The first thing RAG does is take all the books in the library and break them down into pages that we call “chunks”. These chunks are then converted into a numeric representation called vectors using a tool called an embedder. All these vectors are collected and stored in what is called a vector database, essentially a collection of vectors.
The vector database stores pages as vectors that can be semantically searched, providing responses that are based on the meaning behind the text and not just the text itself. It calculates the similarity of how closely correlated the user’s query is to a page and produces a score. The pages with the highest scores will then be retrieved back to the user.
It is different from the search strategies used by Amazon, or Google, which use keyword searches. Keyword searches do not have the same in-context accuracy as semantic searches as one looks for matching words while the other looks at the meaning behind the text.
Now, going back to the library, we have stripped away all the books and bookshelves and replaced them with a database containing lots of vectors. Now what happens is that YOU don’t go into the library to find the relevant pages i.e., the pages for “tools needed to build a wooden 3-legged table”, the library that holds your vector database will find these pages for you. Additionally, the library will get only the pages that correlate most to your question, for example, it will not return pages about tools for building chairs or about 6-legged tables.
Now that we have all the pages that we need to build our table, another issue arises. Imagine the library returns 100 pages about your specific use case, that is still a lot of information to go through. Now the matter is about how to get all this information in a concise manner. This is where the LLM comes into play and understanding that RAG is used in addition to an LLM not as an approach to retrain it on specific data.

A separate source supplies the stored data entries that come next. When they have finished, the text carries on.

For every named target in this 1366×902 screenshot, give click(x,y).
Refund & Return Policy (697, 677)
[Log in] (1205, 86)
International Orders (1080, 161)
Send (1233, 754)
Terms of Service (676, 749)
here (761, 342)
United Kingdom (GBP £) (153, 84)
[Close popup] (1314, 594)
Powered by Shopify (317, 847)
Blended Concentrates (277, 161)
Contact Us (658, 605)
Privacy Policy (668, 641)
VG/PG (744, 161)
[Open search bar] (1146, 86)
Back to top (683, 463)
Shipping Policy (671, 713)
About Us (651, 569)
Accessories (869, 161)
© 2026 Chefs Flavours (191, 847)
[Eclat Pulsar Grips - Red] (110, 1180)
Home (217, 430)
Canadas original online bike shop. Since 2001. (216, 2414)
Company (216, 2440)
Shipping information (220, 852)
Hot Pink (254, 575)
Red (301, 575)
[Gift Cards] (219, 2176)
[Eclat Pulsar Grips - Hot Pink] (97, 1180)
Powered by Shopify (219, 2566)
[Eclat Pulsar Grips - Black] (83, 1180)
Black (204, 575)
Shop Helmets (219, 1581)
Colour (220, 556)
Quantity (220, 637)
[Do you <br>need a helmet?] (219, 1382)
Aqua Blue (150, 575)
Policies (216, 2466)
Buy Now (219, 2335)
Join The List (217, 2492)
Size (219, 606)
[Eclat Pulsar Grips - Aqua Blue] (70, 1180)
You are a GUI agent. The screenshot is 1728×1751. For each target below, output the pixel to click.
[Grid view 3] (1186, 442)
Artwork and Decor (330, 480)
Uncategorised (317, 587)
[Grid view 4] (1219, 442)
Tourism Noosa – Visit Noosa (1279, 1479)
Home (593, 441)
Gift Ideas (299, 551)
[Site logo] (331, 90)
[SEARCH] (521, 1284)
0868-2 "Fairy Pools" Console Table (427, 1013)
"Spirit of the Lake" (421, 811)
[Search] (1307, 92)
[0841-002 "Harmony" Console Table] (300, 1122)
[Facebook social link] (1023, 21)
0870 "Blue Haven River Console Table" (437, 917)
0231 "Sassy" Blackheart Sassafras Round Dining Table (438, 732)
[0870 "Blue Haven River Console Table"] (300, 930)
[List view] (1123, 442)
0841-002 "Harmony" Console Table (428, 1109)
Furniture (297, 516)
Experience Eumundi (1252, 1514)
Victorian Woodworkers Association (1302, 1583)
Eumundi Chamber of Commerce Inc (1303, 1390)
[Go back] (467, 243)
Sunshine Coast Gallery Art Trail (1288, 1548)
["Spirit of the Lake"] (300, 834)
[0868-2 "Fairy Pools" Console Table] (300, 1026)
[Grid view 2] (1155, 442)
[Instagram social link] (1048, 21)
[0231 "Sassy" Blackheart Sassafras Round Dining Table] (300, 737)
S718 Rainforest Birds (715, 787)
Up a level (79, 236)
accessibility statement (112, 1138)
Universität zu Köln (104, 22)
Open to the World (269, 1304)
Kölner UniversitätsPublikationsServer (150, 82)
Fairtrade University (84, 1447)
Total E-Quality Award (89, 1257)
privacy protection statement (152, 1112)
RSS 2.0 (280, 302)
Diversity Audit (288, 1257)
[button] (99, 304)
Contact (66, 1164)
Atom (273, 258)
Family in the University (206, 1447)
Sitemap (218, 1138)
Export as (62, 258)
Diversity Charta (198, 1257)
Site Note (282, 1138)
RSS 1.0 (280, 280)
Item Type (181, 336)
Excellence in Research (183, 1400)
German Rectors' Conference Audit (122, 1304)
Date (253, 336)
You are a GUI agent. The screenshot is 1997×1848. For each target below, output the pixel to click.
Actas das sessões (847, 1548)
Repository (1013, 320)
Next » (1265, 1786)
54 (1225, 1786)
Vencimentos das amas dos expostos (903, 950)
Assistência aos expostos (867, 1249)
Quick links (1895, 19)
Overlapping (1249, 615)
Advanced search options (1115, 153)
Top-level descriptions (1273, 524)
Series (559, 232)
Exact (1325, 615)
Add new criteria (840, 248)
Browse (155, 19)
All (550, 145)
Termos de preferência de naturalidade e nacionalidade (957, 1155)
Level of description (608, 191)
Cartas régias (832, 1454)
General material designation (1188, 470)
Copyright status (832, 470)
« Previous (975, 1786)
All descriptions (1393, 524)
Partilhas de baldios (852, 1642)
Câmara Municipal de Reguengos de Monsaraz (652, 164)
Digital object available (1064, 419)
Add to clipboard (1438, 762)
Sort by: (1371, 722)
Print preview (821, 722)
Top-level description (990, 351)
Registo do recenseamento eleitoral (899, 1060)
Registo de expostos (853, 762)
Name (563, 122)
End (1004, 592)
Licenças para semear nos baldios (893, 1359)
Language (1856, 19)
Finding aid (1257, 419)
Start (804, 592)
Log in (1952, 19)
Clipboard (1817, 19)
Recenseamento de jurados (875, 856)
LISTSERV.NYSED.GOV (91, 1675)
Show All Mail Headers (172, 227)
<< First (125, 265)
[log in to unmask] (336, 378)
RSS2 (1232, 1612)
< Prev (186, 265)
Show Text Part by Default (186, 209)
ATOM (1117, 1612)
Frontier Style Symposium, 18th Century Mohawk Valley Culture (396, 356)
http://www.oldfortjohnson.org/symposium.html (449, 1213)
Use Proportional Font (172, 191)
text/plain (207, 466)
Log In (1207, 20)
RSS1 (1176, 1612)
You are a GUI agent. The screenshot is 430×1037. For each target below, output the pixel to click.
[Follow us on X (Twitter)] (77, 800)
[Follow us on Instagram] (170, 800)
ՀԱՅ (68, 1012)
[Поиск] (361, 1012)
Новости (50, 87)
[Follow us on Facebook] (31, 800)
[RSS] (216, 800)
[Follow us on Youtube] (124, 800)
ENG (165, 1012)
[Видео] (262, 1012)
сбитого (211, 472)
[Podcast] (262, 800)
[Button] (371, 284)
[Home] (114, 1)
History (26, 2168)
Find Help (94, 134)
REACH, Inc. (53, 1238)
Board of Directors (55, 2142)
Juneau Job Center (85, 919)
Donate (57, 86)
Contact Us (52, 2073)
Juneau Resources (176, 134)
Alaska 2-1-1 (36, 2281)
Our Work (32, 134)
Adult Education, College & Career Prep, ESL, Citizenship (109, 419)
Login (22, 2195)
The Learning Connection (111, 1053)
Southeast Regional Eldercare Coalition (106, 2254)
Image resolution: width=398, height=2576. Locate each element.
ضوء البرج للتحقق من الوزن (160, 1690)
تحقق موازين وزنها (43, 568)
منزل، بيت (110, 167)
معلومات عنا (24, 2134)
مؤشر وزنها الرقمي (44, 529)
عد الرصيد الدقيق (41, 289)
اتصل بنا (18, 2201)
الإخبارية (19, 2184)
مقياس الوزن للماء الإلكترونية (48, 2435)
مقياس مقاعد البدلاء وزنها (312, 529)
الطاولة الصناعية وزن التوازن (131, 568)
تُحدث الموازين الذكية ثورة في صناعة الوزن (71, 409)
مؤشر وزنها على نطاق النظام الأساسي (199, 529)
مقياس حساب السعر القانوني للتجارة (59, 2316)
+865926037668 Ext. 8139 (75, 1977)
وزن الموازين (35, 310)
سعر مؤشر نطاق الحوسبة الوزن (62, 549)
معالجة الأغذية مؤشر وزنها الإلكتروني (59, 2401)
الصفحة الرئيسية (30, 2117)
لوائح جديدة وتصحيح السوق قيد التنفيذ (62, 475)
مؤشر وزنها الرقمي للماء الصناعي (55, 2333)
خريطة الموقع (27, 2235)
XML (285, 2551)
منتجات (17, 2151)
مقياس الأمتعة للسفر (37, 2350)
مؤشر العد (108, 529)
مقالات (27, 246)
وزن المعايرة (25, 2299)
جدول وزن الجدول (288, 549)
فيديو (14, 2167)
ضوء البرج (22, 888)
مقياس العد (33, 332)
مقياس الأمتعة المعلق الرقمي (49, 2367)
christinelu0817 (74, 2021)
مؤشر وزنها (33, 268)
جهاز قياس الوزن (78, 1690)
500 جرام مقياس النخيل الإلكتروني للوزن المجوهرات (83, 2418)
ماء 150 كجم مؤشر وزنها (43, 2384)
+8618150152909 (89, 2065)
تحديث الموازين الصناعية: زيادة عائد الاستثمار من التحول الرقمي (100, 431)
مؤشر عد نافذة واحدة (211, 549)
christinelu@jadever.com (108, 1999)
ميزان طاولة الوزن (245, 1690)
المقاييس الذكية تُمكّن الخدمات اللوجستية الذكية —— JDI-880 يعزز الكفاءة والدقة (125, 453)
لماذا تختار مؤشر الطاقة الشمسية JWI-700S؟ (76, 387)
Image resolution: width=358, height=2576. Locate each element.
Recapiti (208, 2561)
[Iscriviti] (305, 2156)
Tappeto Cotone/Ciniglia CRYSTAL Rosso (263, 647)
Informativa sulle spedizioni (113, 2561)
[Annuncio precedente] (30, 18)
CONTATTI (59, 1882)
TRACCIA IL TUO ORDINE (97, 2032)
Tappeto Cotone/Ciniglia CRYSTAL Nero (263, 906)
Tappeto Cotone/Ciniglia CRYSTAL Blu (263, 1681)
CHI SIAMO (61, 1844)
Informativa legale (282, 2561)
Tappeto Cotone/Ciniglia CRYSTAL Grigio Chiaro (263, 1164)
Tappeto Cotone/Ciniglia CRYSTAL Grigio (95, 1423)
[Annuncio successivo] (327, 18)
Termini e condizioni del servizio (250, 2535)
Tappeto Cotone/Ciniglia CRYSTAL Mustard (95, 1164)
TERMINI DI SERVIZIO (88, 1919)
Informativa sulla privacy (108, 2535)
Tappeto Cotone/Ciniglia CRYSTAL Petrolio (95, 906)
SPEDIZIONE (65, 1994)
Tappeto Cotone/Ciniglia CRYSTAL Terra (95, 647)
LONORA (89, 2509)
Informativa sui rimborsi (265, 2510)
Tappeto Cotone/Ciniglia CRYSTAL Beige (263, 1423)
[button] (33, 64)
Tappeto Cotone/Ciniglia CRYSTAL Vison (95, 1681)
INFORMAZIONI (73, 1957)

Looking at the broader picture of what happens, we ask our question about building a wooden table, the library searches for these pages in the vector database, and it then outputs the pages relating to our query. What happens next is that we feed these pages into our LLM, however, there are multiple ways the LLM can generates its response, to help tailor the response a concept called prompt engineering is used. Prompt engineering is where we set some guidelines for the LLM to tailor its response, for example, we specify a prompt along the lines of “You are an experienced carpenter who advises on instructions in building furniture … etc”. The LLM will generate a response based on the prompt provided and the pages retrieved, in turn producing a concise and coherent response back to the user, suddenly making the LLM an expert in carpentry.
We have understood that RAG looks up knowledge in its external knowledge base and can be seen as extending the LLM’s knowledge without having to retrain it on new data.
However, there are limitations around this. Having quality content within the knowledge base will not only enable RAG to pass the appropriate context, but also allow the LLM to better interpret these pieces of text. Asking questions outside the knowledge base will cause the LLM to hallucinate as there will be no or low correlating pages relating to the user’s query. Poor quality or incorrect information in the external knowledge base will lead to inaccuracies or poor responses.
A major benefit of RAG is that the information source is visible to the user; helping to find any inaccuracies or potential biases coming from the response generated. In addition to this, the response generated can be verified on its credibility leading to a more trustworthy solution. The flexibility that it offers in applying changes to the external knowledge base will allow the overall solution to be adapted to any use-case.
Keeping the knowledge base up-to-date and ensuring good quality data is kept will ensure that the LLM will always produce ideal responses. With this we can fill in the biggest void with LLMs which is insufficient or outdated knowledge, thus the true power behind RAG is the data behind it.